There is not one best solution for a crisis that has lasted 6 years and affected millions of citizens. It will take a combination of ideas so that all unemployed are given the opportunity to find work again. There is many solutions above, the one that is best to start is by acknowledging the huge crisis of out of work unemployed and addressing how to get them all back to work. How to get companies involved in growing this economy for everyone.

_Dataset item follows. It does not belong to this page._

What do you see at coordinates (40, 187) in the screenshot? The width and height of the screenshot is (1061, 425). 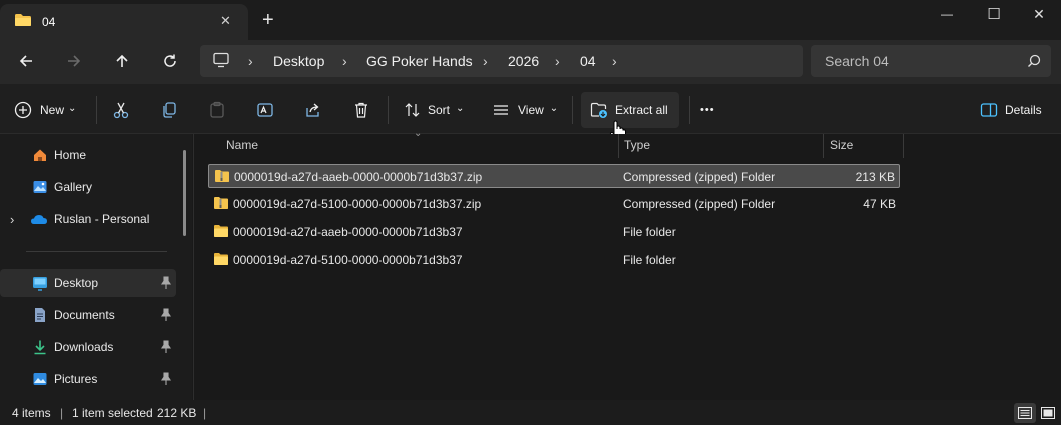 I see `gallery-icon` at bounding box center [40, 187].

Convincing companies it’s about their profit margin just as much as the well-being of the country. You don’t have profits if you don’t have customers that can afford to purchase your product. So the best solution is one where Washington DC stops cheering the recovery that when it comes to jobs doesn’t exist. 8 million jobs created since the recession began in Dec 2007 that is not enough to keep up with the new entrants into the workforce. So the best solution is to address the problem. Experts have argued over the solutions but the experts can’t seem to agree on the solutions to the problem. The solutions seem to be more political than practical. So the best resource I can find for solutions are the long term unemployed themselves who are living the crisis. That group is otherwise known as the 99ers and they seem to not need a research team to tell them what will get them back to work, they know what they up against. The Climate and Stigma to getting people back to work has not helped opportunities for the long term unemployed. So Until Washington gets honest with the crisis the solutions are farther away than anyone realizes. Unlike the Great Depression where Washington acknowledges the problem and immediately addressed it, the jobs crisis that started in Dec 2007 has been a vicious circle that is holding the United States economy and recovery back.
So in summary the solution that must be met first and foremost is getting honest with the number of unemployed people we have in the United States of America. The next solution is recognizing the causes and the effects of unemployment. Coming up with a plan for the road to recovery will take more than a one answer solution. For starters let’s get honest about the crisis.